Once Upon a Time in Anatolia (2011)    0 Stars

Once Upon a Time in Anatolia (2011)

Director: Nuri Bilge Ceylan

Cast: Muhammet Uzunur, Yilmaz Erdogan, Taner Birsel

Synopsis: A group of men set out in search of a dead body in the Anatolian steppes.

 

 

 

The thing about movies like Nuri Bilge Ceylan’s Once Upon a Time in Anatolia is that they’re so deliberately enigmatic that it’s possible for any number of meanings to be derived from the obscure fashion in which the story is told. The story in this movie is secondary to the study of the characters of a handful of policemen and officials engaged on a rambling journey across the inhospitable Anatolian steppes in search of the burial place of a murder victim. We accompany these men — a police chief (Yilmaz Erdogan), prosecutor (Taner Birsel) and doctor (Muhammet Uzuner) — as they follow the hazy directions of the self-confessed killer, who is struggling to remember just where he and his retarded brother buried their victim.

A number of conversations take place amongst these men. Some are mundane, and some are more meaningful, and all provide clues to the unspoken personal concerns that each man hides. These naturalised conversations tap into those of ordinary people in the same way that a writer like Tarantino does. Ceylan’s characters are more likely to discuss the merits of buffalo yoghurt than talk about the case they they’re working on. But where a maverick like Tarantino exaggerates and embroiders the dialogue of his conversations, Ceylan minimalises them, pares them down to the bare bones so that very often trying to draw meaning from his character’s words is like trying to get a drink out of a stone. A movie like this is a jigsaw puzzle, and like any jigsaw puzzle, it requires all the pieces to be in place if it is to provide us with a complete picture, and at the end of the day you’re kind of left wondering whether what Ceylan has to say on the human — or, more accurately — the male condition, is profound enough to justify sitting through 157 minutes of lingering shots of the back of someone’s head, meaningful stares into camera and prolonged — but symbolically loaded — silences.
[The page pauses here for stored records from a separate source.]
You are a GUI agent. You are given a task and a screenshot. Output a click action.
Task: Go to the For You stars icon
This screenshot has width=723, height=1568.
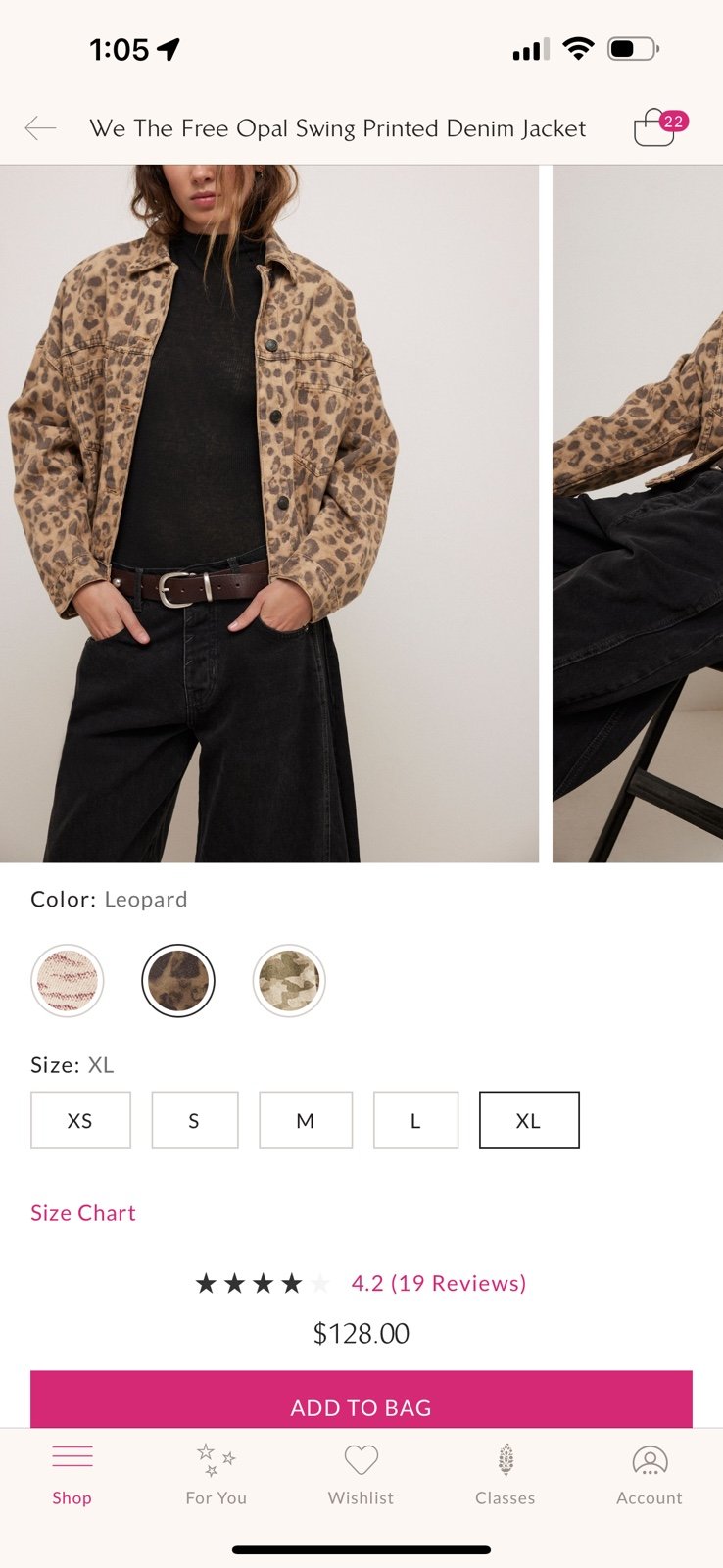216,1460
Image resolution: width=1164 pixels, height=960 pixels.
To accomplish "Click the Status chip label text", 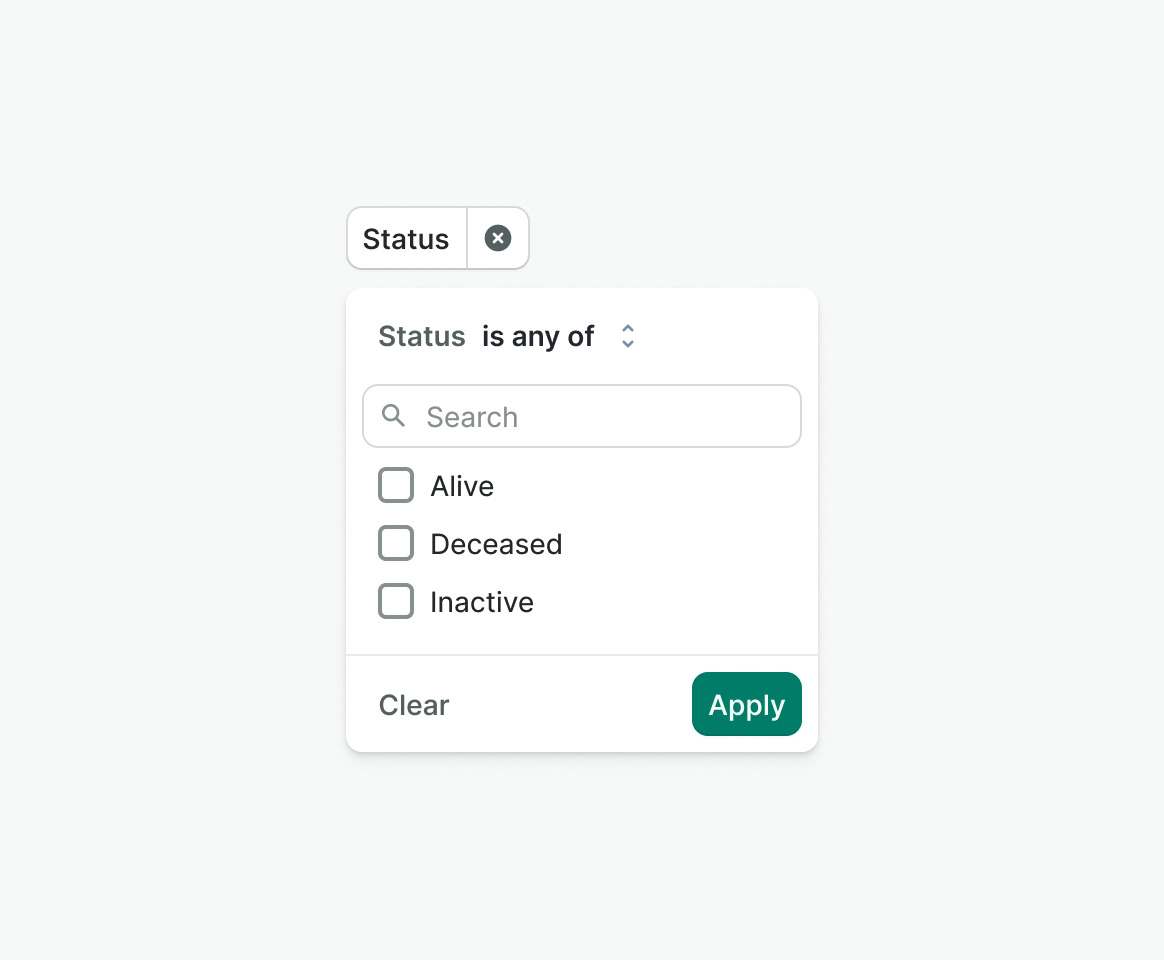I will tap(405, 239).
Make no mistake about it, Once Upon a Time in Anatolia is beautiful to look at — especially the night scenes in which rippling fields of golden wheat are captured in cars’ headlights – but that beauty only holds our attention for so long. As far as movie reviewers go, I’m in the minority. Browsing through a good dozen or more reviews I found only one that was negative. And yet many of the positive ones were strangely alike in the way they heaped praise upon the movie without feeling it necessary to go into any real detail about what made it so great. Generalisations were rife. I haven’t met many people who’ve seen Once Upon a Time in Anatolia, but none of those whom I have were as fulsome in their praise as the reviewers. Too long, they said; too slow; too impenetrable. Too obscure.